On affirme, ainsi, que Dupré, lorsqu’il vivait seul, se nourrissait mal et avait pris du poids.  » C’est faux, La base de ma nourriture, ce sont les pâtes et le riz. C’est quelque chose que je sais cuisiner seul. J’ai effectivement pris deux kilos ces derniers temps mais c’est du muscle et l’explication est toute simple : quand on joue, on peut jeter toute son énergie dans un match. Quand on est sur le banc, on accumule les frustrations. Il faut que je dégage tout cela car le football, c’est 70 % dans la tête et 30 % dans les jambes. Je ne peux quand même pas me mettre à tackler comme un fou à l’entraînement et casser la jambe de Milan Jovanovic : on a besoin de lui le week-end. Je ne joue pas non plus en Réserve car ce championnat est désormais réservé aux jeunes. De toute façon, qu’aurais-je à y gagner ? Je préfère les petits matches en semaine contre des équipes de D2 ou D3 mais il n’y en a eu que deux ou trois jusqu’ici. Alors, j’ai trouvé une échappatoire dans la musculation, je passe mes nerfs dans les poids et je me sens mieux « .

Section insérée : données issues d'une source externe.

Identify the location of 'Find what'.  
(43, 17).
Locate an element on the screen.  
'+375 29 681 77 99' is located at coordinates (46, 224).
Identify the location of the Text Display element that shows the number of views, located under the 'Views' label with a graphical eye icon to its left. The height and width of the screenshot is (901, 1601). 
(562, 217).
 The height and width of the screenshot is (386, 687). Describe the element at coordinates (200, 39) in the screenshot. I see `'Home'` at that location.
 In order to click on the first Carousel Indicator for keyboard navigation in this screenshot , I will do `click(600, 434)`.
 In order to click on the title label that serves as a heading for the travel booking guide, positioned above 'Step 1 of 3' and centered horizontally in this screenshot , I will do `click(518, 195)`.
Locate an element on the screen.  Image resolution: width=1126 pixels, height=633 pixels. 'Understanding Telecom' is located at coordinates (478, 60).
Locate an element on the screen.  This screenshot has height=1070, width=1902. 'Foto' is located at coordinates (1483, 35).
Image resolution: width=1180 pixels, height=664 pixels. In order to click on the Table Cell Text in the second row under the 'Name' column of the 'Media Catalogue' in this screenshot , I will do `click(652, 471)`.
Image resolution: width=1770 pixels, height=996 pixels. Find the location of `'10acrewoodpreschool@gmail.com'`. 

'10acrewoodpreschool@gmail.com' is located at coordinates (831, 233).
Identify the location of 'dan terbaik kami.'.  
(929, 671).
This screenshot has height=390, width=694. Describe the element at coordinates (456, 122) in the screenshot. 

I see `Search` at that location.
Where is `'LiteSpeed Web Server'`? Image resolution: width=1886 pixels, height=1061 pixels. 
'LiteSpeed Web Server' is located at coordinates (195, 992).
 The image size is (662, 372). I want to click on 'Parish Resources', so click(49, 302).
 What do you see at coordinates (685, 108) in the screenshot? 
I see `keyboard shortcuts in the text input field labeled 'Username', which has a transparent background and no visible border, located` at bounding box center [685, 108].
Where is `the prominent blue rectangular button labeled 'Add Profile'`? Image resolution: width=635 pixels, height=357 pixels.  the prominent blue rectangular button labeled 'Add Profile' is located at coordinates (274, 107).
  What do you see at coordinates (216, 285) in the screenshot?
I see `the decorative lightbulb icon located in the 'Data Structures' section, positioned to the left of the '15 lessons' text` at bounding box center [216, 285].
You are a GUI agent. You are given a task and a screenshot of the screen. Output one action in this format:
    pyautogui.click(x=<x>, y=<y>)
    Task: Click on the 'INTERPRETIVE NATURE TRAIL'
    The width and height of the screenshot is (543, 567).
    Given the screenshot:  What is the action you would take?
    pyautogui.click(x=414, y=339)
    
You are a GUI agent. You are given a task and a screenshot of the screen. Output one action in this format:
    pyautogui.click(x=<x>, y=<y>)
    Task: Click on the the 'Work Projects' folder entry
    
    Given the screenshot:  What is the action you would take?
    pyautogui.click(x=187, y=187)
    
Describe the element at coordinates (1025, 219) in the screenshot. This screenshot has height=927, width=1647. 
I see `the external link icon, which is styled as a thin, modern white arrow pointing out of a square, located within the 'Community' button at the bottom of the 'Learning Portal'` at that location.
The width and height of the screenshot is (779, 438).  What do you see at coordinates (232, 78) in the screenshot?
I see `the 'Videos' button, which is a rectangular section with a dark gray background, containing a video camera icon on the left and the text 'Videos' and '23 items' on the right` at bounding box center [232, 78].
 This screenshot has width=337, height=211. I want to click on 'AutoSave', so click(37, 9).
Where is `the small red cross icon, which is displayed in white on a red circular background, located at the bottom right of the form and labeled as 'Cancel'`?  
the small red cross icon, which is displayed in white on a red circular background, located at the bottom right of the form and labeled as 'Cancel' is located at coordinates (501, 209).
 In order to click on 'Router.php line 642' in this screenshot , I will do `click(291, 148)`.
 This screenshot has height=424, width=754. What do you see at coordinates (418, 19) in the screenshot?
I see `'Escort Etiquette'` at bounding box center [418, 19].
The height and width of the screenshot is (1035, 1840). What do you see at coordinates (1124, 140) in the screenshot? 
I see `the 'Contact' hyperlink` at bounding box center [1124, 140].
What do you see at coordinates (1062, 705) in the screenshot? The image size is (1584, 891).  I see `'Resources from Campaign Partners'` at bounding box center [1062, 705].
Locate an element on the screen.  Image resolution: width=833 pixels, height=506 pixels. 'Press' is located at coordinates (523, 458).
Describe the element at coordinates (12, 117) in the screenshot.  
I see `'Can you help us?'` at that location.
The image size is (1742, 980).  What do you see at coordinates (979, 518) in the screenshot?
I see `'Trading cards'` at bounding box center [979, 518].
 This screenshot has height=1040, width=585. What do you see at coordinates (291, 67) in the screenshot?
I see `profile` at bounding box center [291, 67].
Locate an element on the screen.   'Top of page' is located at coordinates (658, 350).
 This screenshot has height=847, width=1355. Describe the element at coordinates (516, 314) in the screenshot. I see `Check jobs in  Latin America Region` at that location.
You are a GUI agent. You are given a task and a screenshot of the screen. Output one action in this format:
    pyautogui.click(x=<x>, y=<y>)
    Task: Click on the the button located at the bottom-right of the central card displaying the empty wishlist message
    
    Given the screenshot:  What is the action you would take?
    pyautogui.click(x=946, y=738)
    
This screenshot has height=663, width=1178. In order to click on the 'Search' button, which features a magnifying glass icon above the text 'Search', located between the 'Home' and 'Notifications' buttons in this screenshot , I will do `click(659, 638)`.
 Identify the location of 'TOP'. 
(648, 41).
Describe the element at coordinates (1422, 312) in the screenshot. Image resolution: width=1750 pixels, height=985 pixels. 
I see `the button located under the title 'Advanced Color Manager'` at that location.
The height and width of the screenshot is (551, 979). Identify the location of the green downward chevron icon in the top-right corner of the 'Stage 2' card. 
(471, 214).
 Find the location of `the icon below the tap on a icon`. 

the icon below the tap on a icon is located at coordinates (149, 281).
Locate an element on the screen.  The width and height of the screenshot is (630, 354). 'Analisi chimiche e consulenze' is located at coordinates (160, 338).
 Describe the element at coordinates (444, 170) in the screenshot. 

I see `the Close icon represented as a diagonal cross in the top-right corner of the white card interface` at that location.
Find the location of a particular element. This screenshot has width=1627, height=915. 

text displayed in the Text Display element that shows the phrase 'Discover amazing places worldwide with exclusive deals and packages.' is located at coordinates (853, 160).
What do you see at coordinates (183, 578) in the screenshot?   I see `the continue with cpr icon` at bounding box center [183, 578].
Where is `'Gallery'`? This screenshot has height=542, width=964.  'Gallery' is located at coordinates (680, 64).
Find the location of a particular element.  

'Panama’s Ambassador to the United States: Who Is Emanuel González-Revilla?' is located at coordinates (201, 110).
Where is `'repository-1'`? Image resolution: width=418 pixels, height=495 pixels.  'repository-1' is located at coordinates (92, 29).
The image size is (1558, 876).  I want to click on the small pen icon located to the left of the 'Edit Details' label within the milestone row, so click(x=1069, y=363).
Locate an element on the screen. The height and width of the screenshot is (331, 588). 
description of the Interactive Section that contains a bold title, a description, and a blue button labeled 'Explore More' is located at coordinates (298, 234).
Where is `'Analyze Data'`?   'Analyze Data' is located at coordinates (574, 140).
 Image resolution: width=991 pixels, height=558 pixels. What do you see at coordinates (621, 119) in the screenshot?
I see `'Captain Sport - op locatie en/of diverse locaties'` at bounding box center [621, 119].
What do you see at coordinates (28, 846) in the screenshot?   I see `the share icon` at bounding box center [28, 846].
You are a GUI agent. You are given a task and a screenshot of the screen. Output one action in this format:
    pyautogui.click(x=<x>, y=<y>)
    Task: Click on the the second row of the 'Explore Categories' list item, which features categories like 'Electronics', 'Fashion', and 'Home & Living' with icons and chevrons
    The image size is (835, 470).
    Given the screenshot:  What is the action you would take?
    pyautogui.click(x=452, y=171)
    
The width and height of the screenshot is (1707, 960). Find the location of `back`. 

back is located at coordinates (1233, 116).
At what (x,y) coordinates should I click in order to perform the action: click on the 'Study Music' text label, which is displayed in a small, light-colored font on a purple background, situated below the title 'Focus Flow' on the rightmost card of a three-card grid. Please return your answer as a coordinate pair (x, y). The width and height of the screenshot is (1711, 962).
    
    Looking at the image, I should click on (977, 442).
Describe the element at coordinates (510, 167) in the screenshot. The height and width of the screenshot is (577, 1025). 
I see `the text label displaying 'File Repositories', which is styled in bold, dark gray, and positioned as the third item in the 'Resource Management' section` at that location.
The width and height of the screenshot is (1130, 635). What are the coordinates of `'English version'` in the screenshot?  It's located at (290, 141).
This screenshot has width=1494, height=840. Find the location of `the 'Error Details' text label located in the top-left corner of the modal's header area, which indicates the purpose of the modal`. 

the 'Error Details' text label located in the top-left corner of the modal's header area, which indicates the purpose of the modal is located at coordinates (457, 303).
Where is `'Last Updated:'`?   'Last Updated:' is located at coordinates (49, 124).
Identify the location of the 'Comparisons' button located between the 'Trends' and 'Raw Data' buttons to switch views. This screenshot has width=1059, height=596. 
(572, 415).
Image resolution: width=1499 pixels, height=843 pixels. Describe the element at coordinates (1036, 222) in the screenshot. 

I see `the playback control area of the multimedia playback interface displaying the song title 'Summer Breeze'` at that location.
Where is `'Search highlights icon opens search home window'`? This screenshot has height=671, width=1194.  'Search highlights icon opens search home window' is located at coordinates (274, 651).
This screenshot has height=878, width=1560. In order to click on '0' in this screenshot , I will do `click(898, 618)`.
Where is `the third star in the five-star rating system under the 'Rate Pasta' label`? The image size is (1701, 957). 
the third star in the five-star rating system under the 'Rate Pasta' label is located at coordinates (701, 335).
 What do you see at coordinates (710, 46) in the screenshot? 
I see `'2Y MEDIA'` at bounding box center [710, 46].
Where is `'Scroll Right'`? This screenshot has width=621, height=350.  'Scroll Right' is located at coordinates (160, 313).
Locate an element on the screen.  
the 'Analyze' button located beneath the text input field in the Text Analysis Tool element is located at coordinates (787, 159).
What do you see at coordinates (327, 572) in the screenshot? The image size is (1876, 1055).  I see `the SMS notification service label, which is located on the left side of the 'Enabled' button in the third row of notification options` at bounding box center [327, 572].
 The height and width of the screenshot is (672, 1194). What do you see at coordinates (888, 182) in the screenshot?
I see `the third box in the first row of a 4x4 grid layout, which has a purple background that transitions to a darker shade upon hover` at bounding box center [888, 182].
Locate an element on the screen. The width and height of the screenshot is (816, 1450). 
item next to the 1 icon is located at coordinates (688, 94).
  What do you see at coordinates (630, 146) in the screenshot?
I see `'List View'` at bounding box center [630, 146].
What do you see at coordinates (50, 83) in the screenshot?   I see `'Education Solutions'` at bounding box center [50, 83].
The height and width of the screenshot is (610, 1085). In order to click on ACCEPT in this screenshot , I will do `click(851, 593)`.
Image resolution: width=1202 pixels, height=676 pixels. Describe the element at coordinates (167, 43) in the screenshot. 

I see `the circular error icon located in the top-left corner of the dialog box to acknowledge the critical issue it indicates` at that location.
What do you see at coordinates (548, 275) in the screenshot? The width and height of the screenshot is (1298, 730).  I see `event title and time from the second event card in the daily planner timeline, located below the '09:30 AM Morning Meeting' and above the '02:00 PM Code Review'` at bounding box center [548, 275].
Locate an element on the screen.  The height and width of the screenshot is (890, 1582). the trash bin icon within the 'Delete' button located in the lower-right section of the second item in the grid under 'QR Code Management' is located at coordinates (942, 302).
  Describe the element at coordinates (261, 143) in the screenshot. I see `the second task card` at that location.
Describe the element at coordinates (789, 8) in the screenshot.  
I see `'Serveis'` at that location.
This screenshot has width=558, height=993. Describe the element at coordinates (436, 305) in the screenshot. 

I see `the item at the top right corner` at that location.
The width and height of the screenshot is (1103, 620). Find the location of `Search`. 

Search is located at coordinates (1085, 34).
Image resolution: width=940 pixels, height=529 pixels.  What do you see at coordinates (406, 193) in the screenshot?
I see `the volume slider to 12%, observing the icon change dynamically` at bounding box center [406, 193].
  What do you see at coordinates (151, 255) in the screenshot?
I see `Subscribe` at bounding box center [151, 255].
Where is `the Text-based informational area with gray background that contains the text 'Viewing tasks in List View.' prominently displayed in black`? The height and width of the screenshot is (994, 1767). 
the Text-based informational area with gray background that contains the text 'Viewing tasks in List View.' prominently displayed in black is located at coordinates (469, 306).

Le départ d’Eric Deflandre ne l’a-t-il pas rendu trop confiant, trop sûr de sa place ? Il secoue la tête :  » J’ai entendu dire cela à plusieurs reprises mais ceux qui l’affirment me connaissent mal. Je me donne toujours à fond. C’est vrai que, sur base de ce que j’avais vu l’an dernier, je ne m’attendais pas à un Marcos aussi fort. Mais je n’ai pas sous-estimé les problèmes. Simplement, je n’étais pas concentré, à cause des soucis évoqués plus haut « .

Ce qui lui a finalement joué le plus vilain tour, ce sont les départs conjugués de Sérgio Conceição et Milan Rapaic. Dans leur dos, Dupré était devenu quasi indispensable, parce qu’il bouchait les trous que ces divas créaient sans se soucier du risque de contre-attaque et sans avoir, toujours, la volonté de venir donner un coup de main.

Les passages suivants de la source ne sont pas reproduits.